Articular cartilage, also called hyaline cartilage, is the smooth, glistening white tissue that covers the surface of all the diarthrodial joints in the human body. As its name implies, articular cartilage is critical in the movement of one bone against another. Articular cartilage has an incredibly low coefficient of friction which, coupled with its ability to bear very large compressive loads, makes it ideally suited for placement in joints, such as the knee and hip.
Cartilage is composed of specialized cells called chondrocytes that produce a large amount of extracellular matrix composed of Type II collagen (except Fibrocartilage which also contains type I collagen) fibers, abundant ground substance rich in proteoglycan, and elastin fibers. Cartilage is classified in three types, elastic cartilage, hyaline cartilage and fibrocartilage, which differ in the relative amounts of these three main components.
Unlike other connective tissues, cartilage does not contain blood vessels. The chondrocytes are supplied by diffusion, helped by the pumping action generated by compression of the articular cartilage or flexion of the elastic cartilage. Thus, compared to other connective tissues, cartilage grows and repairs more slowly.
ARTICULAR CARTILAGE DAMAGE
Articular cartilage lesions in people and athletic population commonly occur and result from the significant acute and chronic joint stress associated with high impact activities. These lesions have poor intrinsic healing capacity, and the persistent defect in the joint surfaces cause pain, swelling and mechanical symptoms that result in functional impairment and limitation of athletic participation. If untreated, articular cartilage lesions can lead to chronic joint degeneration and disability. Several techniques for articular cartilage repair have been recently developed with promising results.
• Patients with focal chondral defects generally have symptoms localized to the lesion location.
• Symptoms that worsen with weight-bearing activities likely are produced by damage that resides in the femoral condyle.
• Pain when arising from a sitting position following prolonged knee flexion and with stair climbing suggests a lesion in the patellofemoral joint.
• Patients may complain of activity-related swelling.

:::::

§ The problem
Continue the passage on articular cartilage damage from the point where it stops.

Collected data
:::::

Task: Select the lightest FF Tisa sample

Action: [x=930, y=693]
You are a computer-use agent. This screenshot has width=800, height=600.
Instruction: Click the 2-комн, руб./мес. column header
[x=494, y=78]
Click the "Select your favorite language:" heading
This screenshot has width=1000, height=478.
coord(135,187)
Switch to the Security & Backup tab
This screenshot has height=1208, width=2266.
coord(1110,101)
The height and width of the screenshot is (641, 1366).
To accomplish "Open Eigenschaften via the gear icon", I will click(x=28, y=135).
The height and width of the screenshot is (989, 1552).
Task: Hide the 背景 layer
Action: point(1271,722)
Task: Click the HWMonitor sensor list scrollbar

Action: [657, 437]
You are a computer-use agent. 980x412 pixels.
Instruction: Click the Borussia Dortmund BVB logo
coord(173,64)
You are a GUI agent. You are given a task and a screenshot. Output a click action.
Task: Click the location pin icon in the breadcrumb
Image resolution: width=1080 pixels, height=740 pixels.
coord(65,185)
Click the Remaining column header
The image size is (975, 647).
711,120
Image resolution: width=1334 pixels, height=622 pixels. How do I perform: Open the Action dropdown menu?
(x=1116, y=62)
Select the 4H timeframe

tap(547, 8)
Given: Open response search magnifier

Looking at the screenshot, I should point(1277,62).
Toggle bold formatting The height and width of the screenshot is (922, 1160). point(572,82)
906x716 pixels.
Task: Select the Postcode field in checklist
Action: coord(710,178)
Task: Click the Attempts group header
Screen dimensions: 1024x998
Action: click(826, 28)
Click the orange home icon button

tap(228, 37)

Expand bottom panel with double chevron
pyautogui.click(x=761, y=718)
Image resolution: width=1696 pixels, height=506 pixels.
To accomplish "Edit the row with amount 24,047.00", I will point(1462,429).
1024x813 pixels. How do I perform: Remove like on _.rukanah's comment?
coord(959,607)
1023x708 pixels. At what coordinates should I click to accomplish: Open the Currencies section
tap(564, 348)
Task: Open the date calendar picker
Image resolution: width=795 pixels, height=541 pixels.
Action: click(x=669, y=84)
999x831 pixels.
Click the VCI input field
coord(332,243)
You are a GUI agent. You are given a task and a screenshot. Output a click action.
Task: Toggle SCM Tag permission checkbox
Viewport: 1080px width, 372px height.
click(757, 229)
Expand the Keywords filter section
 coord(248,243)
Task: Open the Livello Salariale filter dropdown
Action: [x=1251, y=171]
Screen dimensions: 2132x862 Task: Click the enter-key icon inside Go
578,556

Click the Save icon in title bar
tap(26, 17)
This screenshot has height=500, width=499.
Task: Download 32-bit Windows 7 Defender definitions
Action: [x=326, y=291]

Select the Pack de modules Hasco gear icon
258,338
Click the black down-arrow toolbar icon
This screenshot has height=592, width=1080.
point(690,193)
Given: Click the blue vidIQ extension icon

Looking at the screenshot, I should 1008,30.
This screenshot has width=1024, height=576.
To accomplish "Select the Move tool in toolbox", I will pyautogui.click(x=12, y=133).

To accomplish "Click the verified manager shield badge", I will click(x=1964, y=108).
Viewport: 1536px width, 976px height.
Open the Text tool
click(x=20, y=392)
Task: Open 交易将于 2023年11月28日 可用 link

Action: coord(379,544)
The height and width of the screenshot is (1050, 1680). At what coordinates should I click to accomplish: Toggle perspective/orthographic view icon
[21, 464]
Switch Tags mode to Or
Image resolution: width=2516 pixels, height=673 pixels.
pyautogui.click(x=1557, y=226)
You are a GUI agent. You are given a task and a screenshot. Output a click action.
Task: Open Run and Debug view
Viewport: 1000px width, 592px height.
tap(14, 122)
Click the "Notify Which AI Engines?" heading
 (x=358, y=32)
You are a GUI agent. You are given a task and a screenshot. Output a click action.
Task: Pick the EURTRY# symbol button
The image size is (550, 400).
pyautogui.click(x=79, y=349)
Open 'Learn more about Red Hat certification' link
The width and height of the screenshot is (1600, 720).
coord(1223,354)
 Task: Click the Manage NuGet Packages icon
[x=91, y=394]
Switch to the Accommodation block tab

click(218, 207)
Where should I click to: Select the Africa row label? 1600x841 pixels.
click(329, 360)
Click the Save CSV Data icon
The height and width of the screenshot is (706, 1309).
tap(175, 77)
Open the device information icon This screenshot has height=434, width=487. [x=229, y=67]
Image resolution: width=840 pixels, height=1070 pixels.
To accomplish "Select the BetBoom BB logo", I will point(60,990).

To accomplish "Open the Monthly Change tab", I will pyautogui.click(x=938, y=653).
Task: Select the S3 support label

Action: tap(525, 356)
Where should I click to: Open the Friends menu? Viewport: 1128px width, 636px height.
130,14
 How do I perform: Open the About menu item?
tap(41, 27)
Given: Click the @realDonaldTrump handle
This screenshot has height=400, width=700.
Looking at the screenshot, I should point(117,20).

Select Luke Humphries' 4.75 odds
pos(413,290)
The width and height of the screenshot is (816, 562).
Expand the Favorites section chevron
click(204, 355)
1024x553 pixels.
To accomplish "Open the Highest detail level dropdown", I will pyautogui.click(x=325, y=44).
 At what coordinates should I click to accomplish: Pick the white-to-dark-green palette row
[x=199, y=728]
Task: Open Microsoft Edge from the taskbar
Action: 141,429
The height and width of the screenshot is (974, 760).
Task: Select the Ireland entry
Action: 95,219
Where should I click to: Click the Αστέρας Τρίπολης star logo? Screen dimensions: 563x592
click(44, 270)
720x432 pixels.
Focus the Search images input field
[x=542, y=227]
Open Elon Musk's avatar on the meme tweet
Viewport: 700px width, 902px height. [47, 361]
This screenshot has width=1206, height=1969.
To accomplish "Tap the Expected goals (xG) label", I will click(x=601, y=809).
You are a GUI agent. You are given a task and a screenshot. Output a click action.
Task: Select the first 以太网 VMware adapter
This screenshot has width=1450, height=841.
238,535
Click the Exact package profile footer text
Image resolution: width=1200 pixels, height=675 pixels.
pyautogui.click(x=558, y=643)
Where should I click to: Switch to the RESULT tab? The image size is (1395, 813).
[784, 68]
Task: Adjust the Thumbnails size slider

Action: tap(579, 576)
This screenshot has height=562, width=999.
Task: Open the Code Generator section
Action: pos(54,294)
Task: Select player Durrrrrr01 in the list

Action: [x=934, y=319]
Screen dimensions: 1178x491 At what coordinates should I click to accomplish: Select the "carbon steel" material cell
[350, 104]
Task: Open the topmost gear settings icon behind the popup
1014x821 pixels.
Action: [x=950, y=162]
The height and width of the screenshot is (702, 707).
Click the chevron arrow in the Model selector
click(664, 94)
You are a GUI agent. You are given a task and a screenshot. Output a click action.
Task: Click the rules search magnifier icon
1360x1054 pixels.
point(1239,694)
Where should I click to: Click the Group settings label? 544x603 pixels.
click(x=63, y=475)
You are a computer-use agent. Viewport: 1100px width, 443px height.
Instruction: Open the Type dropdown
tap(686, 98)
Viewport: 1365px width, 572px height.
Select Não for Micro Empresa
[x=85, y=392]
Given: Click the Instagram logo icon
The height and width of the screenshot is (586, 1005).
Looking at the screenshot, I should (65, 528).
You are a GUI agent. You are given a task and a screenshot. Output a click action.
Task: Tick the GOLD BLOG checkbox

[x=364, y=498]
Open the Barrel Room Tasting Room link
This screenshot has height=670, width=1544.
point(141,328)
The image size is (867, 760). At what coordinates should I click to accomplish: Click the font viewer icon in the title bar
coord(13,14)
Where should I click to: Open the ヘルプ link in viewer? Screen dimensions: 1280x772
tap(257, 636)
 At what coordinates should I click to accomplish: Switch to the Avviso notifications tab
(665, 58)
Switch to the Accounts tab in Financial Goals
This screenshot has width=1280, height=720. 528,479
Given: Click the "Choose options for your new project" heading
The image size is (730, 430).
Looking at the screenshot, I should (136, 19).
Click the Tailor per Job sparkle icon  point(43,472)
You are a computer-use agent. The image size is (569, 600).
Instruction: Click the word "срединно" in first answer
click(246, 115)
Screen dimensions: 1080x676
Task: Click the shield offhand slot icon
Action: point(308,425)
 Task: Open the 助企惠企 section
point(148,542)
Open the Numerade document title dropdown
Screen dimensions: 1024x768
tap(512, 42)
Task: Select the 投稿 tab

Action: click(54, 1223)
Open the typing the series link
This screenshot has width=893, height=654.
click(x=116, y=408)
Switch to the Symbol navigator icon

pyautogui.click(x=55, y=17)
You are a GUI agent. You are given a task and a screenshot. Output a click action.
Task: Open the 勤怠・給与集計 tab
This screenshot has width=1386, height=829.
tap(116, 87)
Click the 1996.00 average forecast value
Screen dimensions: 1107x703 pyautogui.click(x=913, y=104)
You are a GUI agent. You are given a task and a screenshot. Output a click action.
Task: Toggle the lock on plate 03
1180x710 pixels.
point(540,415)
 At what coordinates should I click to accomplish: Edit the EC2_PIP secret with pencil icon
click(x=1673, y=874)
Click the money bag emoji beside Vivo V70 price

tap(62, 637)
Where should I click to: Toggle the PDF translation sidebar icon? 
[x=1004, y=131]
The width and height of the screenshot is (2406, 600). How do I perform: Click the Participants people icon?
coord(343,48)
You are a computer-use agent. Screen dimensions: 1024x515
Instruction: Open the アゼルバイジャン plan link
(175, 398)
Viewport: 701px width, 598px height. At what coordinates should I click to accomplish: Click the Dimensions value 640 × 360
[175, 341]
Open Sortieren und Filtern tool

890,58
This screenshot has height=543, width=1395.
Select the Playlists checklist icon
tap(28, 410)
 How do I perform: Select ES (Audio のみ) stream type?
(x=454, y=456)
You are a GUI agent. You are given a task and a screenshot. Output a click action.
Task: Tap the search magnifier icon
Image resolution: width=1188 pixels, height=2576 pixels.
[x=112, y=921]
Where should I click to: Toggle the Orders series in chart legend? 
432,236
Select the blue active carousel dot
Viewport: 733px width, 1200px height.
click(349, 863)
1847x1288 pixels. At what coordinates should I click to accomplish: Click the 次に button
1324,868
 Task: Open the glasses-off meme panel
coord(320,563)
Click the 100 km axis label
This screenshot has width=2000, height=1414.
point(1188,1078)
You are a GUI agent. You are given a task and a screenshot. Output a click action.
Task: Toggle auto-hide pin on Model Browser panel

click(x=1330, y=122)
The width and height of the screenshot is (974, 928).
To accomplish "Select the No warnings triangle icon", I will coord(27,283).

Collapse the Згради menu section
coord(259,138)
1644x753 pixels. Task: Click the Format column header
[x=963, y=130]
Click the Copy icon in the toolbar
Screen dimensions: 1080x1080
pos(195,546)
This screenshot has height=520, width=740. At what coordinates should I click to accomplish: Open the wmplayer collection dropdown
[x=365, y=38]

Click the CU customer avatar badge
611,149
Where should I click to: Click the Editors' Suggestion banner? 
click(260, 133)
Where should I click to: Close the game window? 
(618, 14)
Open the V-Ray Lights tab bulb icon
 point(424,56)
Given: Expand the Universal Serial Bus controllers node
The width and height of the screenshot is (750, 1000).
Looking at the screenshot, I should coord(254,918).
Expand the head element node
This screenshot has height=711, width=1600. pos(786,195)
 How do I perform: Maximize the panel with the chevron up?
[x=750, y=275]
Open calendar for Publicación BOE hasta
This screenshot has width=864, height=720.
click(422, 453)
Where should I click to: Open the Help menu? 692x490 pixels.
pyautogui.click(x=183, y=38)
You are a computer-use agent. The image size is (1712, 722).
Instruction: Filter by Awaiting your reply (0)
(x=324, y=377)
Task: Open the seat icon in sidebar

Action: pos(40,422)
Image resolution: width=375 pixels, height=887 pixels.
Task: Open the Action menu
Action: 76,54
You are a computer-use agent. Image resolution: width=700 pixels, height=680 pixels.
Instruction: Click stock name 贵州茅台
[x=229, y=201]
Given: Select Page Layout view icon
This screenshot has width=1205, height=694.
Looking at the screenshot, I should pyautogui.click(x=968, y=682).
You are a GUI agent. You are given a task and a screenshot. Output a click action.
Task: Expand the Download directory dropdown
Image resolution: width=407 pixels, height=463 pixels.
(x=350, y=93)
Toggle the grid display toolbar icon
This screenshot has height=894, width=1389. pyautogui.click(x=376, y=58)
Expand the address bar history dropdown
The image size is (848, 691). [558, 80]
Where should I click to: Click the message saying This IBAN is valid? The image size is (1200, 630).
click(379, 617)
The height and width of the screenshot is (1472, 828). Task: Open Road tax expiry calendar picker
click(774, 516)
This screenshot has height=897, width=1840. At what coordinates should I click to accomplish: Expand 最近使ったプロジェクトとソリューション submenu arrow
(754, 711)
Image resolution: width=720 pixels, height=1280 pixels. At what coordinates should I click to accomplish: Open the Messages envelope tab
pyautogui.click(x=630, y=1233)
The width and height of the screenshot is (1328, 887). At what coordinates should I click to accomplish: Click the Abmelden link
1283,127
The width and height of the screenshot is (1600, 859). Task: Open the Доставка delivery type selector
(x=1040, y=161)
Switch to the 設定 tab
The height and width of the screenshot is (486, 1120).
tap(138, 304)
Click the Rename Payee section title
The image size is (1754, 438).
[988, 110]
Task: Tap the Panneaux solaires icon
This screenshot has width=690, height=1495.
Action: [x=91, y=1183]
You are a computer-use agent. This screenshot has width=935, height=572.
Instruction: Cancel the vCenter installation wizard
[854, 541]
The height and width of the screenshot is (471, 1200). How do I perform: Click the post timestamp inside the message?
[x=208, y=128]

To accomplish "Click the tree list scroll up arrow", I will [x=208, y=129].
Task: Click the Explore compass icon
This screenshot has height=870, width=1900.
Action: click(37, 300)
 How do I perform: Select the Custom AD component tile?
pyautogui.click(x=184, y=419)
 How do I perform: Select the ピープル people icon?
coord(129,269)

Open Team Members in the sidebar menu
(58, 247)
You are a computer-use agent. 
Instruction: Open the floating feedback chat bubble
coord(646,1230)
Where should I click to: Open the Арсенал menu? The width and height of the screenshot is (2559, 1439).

:::::

§ Task response
An effusion may be palpable, and the affected joint may feel warmer in the presence of an underlying inflammatory process. The ranges of active and passive motion of the knee without effusion are usually within normal limits in the early stages of articular cartilage disease. Localized joint-line pain may be present on palpation, and the McMurray test may elicit some discomfort in the involved compartment. Associated degenerative meniscal tears and articular cartilage disease are commonly associated with older patients. The knee is usually stable to ligament evaluation in most patients, but excluding underlying ligamentous instability is an important part of the examination and future management.
Radiographic imaging of knees with chondral disease should include weight-bearing views for better estimation of mechanical and anatomical axis of lower limb.
Magnetic resonance imaging (MRI) is a useful noninvasive means that may help demonstrate symptomatic articular cartilage lesions. There is often a high correlation with radiographs, but MRI may be particularly helpful when standard radiographs appear normal. Current techniques are more accurate in detecting partial or full-thickness cartilage loss and how large is the damage. These information can define the kind of operative technique which is the right for the patient.
ESSKA Congress, Geneva, Swiss. Poster Presentation.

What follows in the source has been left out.